> **What the task requires**:
Copy each line of the records below, from the first through the one that contains "The image size is (342, 248).", exactly as written.

> **Extracted data**:
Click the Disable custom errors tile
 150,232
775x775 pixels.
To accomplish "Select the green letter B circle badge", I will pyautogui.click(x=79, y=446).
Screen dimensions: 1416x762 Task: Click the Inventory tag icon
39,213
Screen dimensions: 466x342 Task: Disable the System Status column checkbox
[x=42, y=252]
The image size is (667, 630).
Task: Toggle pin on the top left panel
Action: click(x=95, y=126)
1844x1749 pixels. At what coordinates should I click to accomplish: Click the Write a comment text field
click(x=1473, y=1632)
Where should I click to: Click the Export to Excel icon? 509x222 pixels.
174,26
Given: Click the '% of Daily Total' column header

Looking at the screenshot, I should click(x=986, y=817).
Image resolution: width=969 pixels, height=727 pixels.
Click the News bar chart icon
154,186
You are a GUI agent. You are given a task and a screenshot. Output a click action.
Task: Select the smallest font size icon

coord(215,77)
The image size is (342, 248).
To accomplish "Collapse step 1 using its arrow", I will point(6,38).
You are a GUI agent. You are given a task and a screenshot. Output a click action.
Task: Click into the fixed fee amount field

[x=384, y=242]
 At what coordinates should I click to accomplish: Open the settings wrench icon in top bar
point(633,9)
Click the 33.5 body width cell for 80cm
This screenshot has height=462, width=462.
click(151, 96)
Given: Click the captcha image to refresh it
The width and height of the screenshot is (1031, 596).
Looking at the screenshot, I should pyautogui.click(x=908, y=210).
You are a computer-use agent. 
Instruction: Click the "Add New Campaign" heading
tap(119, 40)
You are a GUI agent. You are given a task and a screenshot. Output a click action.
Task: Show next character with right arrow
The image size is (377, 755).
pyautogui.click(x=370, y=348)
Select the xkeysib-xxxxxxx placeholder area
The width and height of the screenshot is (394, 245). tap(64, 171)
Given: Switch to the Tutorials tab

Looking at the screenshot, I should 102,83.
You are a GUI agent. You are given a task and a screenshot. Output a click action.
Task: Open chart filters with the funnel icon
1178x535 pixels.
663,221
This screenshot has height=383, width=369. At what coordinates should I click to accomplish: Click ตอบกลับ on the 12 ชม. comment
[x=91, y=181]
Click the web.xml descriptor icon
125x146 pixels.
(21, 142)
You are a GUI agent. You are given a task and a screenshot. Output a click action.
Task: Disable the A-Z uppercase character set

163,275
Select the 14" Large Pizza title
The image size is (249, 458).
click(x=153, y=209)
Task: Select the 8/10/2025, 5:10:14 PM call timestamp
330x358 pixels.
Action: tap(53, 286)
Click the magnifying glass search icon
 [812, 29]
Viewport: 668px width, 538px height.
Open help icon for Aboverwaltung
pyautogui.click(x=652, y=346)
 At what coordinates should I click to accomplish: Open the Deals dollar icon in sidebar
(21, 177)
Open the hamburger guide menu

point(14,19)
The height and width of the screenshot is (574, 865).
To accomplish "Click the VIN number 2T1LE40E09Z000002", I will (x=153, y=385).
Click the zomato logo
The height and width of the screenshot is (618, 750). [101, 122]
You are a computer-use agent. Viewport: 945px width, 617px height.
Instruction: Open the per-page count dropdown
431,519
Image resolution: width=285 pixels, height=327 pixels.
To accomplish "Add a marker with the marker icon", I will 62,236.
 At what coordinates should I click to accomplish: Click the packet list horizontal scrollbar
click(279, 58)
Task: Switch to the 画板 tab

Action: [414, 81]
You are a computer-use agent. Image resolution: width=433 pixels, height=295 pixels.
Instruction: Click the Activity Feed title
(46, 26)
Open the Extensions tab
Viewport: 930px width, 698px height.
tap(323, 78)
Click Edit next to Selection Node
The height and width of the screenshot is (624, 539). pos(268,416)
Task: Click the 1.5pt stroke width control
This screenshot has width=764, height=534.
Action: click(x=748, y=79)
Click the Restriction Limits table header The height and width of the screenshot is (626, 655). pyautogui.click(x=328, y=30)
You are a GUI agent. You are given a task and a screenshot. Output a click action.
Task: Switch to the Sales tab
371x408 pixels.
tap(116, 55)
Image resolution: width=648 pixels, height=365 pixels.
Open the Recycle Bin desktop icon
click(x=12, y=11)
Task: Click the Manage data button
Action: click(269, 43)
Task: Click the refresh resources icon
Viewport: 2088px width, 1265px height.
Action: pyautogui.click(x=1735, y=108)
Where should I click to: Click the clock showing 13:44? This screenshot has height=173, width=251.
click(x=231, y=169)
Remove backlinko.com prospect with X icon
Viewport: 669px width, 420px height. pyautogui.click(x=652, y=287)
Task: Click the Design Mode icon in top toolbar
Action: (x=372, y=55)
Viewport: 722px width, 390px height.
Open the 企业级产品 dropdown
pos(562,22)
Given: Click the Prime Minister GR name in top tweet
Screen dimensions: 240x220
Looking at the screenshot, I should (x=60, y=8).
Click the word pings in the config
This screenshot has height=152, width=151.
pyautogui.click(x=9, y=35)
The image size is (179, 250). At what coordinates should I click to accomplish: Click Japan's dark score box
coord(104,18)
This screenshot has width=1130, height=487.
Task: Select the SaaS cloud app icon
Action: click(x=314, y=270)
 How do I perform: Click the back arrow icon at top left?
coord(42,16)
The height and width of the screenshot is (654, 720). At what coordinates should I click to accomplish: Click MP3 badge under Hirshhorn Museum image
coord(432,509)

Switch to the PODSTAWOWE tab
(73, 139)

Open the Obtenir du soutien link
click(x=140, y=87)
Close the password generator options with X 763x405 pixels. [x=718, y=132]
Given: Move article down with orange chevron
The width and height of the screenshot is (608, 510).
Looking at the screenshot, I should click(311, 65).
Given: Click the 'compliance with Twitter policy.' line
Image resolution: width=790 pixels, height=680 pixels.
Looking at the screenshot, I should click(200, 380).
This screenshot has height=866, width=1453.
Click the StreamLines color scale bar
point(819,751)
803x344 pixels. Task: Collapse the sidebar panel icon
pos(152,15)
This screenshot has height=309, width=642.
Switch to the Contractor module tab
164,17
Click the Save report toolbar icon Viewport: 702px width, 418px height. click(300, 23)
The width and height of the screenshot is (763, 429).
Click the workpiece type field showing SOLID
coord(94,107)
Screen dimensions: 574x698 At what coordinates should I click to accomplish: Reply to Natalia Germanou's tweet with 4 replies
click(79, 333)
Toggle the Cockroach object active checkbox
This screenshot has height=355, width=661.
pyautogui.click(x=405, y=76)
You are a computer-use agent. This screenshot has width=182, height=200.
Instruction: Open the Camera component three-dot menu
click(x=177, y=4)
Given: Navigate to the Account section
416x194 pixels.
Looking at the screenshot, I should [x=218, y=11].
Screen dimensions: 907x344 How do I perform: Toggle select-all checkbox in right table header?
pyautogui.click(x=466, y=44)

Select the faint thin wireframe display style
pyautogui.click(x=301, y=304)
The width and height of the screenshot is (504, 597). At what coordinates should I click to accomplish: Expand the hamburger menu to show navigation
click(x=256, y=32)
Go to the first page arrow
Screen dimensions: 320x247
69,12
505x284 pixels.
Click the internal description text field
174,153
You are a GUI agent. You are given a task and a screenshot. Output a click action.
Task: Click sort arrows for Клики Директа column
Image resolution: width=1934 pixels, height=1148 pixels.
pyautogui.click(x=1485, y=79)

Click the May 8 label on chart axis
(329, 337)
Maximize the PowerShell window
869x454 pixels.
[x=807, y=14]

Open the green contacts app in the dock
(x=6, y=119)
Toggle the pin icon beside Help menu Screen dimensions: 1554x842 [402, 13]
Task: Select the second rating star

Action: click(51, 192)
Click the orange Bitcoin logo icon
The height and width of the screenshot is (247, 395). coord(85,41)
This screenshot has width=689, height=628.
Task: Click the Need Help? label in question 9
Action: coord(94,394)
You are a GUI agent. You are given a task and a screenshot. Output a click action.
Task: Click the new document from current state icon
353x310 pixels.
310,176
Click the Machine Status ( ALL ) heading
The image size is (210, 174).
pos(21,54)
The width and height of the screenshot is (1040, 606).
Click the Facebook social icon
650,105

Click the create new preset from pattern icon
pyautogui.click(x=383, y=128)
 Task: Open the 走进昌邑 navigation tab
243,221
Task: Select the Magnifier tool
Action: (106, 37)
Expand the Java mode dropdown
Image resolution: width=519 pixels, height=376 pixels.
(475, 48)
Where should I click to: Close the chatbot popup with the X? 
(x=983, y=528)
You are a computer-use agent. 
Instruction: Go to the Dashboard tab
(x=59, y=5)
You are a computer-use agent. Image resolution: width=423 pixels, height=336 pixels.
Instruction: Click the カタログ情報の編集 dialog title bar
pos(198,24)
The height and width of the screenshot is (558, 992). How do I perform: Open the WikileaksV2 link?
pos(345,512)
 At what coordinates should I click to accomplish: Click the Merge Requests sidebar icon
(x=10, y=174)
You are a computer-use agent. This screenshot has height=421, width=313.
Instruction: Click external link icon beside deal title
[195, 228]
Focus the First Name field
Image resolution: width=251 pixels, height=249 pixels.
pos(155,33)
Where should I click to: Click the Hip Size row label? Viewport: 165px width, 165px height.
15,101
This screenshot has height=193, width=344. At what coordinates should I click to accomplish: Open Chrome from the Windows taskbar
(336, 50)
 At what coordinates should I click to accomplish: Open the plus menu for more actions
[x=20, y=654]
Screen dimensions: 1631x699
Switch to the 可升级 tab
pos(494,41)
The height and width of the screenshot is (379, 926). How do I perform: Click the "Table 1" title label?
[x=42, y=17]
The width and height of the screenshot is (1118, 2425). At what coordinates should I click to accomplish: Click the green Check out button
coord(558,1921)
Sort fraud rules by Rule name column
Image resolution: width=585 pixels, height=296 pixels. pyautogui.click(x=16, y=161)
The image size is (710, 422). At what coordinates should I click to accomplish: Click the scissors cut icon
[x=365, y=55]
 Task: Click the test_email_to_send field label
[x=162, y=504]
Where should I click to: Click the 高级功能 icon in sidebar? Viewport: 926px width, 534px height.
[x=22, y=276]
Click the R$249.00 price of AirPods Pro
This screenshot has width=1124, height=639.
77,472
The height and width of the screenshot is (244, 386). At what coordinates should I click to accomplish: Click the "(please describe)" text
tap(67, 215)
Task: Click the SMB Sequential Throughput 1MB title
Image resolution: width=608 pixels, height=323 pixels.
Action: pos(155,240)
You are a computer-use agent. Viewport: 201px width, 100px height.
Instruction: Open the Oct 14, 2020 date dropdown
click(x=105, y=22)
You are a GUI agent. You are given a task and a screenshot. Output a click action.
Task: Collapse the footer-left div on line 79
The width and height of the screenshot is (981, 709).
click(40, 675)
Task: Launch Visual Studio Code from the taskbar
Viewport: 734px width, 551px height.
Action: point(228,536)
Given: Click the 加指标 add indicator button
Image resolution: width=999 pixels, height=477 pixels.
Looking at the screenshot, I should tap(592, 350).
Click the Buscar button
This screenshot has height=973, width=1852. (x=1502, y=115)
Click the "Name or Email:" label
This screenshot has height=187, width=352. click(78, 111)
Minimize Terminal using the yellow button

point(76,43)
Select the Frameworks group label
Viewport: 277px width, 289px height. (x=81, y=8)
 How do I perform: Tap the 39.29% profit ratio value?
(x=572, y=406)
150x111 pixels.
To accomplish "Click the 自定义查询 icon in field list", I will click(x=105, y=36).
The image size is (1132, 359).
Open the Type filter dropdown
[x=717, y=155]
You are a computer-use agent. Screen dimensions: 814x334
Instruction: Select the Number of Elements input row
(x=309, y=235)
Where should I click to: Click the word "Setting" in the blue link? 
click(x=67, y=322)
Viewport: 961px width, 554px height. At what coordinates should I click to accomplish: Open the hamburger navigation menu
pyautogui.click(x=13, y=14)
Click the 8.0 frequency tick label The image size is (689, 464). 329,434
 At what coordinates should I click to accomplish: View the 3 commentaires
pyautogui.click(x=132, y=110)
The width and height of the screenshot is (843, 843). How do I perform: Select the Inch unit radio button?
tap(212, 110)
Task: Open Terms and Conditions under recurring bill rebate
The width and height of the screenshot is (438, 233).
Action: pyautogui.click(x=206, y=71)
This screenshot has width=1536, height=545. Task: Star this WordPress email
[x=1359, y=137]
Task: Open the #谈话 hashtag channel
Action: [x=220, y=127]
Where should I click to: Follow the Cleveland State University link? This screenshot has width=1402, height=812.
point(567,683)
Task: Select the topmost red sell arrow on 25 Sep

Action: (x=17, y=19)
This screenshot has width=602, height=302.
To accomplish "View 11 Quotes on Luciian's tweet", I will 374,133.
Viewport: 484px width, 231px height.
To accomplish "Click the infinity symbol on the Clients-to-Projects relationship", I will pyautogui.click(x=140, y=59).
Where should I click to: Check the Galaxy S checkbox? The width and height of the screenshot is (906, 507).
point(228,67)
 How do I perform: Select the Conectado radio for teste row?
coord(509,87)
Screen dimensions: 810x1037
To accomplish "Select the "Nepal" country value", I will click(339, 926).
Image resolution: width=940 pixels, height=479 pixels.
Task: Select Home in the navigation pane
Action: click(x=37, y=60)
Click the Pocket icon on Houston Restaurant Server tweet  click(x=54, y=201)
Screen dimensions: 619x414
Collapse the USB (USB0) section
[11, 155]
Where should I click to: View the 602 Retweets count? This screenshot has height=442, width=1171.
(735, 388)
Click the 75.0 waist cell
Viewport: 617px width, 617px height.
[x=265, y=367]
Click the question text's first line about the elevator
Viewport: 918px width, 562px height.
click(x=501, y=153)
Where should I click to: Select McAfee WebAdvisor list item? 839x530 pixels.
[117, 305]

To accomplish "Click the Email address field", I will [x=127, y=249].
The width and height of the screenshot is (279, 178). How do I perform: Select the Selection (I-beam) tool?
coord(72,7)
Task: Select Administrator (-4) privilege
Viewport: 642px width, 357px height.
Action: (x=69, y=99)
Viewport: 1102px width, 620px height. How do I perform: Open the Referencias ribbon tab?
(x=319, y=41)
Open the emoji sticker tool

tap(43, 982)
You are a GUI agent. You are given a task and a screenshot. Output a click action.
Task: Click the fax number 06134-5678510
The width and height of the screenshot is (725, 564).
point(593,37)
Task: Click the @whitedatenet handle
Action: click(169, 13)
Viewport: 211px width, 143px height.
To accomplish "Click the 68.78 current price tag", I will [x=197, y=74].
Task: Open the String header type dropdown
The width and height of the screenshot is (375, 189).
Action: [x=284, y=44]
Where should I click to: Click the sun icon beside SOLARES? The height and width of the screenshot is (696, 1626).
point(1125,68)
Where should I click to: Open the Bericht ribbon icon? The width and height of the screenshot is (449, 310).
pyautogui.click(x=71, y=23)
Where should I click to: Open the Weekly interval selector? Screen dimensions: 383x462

> **Solution to the exercise**:
Click the Disable custom errors tile
 150,232
775x775 pixels.
To accomplish "Select the green letter B circle badge", I will pyautogui.click(x=79, y=446).
Screen dimensions: 1416x762 Task: Click the Inventory tag icon
39,213
Screen dimensions: 466x342 Task: Disable the System Status column checkbox
[x=42, y=252]
The image size is (667, 630).
Task: Toggle pin on the top left panel
Action: click(x=95, y=126)
1844x1749 pixels. At what coordinates should I click to accomplish: Click the Write a comment text field
click(x=1473, y=1632)
Where should I click to: Click the Export to Excel icon? 509x222 pixels.
174,26
Given: Click the '% of Daily Total' column header

Looking at the screenshot, I should click(x=986, y=817).
Image resolution: width=969 pixels, height=727 pixels.
Click the News bar chart icon
154,186
You are a GUI agent. You are given a task and a screenshot. Output a click action.
Task: Select the smallest font size icon

coord(215,77)
The image size is (342, 248).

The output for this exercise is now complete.